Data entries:
* * * *

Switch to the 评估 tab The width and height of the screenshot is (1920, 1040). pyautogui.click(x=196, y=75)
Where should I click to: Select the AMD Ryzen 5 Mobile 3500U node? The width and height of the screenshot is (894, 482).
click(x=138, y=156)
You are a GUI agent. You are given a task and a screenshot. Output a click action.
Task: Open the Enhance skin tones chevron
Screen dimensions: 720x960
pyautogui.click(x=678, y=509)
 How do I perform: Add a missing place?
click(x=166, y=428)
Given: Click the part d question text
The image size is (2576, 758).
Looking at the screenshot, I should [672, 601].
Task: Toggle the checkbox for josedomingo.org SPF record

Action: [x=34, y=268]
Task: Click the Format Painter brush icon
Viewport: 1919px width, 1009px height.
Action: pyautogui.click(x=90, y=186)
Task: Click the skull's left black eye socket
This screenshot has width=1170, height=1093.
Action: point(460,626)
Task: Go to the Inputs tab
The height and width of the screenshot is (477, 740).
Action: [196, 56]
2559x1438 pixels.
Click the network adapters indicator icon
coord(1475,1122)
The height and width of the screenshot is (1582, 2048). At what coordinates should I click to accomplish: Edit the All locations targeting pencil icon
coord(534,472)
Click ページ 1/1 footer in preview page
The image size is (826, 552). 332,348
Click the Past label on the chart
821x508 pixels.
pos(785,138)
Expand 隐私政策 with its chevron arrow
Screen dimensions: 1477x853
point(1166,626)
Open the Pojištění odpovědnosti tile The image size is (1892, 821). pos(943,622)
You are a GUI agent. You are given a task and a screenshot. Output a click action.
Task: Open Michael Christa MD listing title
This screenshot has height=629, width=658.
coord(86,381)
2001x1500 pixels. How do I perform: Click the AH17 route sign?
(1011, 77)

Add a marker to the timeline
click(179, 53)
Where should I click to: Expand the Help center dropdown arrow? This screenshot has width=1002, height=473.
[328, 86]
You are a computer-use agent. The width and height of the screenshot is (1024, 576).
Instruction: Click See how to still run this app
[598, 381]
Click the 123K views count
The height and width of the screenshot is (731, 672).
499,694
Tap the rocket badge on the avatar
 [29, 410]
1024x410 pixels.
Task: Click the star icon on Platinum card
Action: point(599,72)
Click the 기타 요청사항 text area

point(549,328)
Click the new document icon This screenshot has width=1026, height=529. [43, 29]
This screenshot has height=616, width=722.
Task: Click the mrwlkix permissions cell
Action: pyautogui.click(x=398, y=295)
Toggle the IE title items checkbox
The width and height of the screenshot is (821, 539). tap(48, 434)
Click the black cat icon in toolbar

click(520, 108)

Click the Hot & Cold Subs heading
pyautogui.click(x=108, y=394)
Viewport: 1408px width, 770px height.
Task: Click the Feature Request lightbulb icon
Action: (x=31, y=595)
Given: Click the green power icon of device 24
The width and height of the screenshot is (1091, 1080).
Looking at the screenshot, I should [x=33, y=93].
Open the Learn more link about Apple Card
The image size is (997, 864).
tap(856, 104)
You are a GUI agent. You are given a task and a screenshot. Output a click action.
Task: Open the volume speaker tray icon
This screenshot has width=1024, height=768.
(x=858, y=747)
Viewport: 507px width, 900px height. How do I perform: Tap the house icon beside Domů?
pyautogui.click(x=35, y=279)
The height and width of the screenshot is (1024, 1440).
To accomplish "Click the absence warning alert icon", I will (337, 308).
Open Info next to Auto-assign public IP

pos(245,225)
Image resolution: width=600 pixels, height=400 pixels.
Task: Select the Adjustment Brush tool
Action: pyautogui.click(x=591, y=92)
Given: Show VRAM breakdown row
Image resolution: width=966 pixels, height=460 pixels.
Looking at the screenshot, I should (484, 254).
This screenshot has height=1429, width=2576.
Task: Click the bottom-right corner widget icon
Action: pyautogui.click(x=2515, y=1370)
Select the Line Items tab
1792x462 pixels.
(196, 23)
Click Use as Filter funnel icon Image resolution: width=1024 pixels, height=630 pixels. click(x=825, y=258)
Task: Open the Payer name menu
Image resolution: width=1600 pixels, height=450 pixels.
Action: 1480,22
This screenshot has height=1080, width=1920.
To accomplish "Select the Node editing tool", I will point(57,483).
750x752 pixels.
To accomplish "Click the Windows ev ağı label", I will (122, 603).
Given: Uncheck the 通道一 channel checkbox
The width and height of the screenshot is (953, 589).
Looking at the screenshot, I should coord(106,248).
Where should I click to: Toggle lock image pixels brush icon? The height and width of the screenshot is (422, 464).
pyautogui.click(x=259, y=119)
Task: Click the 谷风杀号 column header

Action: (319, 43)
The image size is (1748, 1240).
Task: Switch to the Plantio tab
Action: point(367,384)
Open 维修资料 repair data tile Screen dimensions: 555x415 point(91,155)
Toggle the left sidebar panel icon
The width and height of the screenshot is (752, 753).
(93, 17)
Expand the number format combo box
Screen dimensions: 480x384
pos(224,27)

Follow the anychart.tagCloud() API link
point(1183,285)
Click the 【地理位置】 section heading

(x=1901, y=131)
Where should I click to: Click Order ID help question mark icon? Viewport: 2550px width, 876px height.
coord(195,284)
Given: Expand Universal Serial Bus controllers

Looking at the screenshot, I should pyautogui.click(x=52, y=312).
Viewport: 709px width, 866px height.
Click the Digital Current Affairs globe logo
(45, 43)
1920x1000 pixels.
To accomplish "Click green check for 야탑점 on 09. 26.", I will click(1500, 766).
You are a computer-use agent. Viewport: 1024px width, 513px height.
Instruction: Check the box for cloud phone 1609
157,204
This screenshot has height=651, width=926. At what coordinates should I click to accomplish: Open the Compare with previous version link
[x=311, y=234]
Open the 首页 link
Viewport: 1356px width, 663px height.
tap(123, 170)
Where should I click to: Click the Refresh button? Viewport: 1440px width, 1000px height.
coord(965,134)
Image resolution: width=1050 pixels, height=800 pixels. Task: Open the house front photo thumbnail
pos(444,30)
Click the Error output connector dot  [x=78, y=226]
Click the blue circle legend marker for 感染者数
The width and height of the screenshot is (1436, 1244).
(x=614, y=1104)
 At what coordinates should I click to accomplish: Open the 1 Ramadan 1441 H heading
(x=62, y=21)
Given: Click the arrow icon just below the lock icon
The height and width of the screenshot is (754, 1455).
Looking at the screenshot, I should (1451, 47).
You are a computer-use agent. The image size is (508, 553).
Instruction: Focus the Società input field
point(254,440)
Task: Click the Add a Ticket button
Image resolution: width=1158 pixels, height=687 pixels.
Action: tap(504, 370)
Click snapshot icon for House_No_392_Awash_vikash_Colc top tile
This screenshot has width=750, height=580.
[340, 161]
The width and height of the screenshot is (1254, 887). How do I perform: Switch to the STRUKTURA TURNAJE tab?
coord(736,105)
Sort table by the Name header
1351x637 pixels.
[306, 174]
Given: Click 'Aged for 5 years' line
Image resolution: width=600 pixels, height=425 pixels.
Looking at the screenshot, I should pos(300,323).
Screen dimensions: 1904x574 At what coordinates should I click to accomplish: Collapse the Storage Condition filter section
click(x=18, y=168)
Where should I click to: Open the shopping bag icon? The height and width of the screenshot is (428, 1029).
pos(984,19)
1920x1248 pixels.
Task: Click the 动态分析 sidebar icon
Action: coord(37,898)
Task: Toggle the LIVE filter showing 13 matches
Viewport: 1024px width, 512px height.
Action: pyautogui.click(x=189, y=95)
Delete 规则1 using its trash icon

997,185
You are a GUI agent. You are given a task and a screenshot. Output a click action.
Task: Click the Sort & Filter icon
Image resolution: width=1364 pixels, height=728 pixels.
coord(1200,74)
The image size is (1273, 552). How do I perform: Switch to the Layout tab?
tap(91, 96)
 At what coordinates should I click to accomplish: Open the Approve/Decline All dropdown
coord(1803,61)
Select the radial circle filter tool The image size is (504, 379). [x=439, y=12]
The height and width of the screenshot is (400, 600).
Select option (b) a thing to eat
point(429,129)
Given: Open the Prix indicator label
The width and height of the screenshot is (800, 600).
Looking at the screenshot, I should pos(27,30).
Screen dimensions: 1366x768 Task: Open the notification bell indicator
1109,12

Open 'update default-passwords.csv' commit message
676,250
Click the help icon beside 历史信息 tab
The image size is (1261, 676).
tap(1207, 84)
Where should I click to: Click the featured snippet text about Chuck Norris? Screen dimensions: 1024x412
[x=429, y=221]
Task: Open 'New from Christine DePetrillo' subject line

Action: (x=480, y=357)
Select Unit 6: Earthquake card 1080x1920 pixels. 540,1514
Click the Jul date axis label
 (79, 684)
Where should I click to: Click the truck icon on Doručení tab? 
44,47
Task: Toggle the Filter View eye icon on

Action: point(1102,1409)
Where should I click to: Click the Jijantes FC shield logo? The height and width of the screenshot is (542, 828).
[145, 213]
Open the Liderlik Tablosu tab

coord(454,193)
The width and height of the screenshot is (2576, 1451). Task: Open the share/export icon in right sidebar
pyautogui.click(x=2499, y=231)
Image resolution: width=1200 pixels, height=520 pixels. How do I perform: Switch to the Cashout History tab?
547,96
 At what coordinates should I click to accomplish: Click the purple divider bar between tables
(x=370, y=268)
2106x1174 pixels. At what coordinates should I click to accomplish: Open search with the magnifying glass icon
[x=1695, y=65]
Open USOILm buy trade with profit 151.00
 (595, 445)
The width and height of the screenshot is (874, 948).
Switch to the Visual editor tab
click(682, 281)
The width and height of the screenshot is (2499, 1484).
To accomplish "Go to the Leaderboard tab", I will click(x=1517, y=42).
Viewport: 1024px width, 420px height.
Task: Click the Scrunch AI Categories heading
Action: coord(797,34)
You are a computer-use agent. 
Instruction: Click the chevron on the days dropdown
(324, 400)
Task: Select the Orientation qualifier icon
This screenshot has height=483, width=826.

* * * *

Aim of the exercise
Rewrite the listing as a numbered list, from its first line through the line containing "Action: point(460,626)", and leave out any blank lines.

Full output
1. Switch to the 评估 tab The width and height of the screenshot is (1920, 1040). pyautogui.click(x=196, y=75)
2. Where should I click to: Select the AMD Ryzen 5 Mobile 3500U node? The width and height of the screenshot is (894, 482).
3. click(x=138, y=156)
4. You are a GUI agent. You are given a task and a screenshot. Output a click action.
5. Task: Open the Enhance skin tones chevron
6. Screen dimensions: 720x960
7. pyautogui.click(x=678, y=509)
8.  How do I perform: Add a missing place?
9. click(x=166, y=428)
10. Given: Click the part d question text
11. The image size is (2576, 758).
12. Looking at the screenshot, I should [672, 601].
13. Task: Toggle the checkbox for josedomingo.org SPF record
14. Action: [x=34, y=268]
15. Task: Click the Format Painter brush icon
16. Viewport: 1919px width, 1009px height.
17. Action: pyautogui.click(x=90, y=186)
18. Task: Click the skull's left black eye socket
19. This screenshot has width=1170, height=1093.
20. Action: point(460,626)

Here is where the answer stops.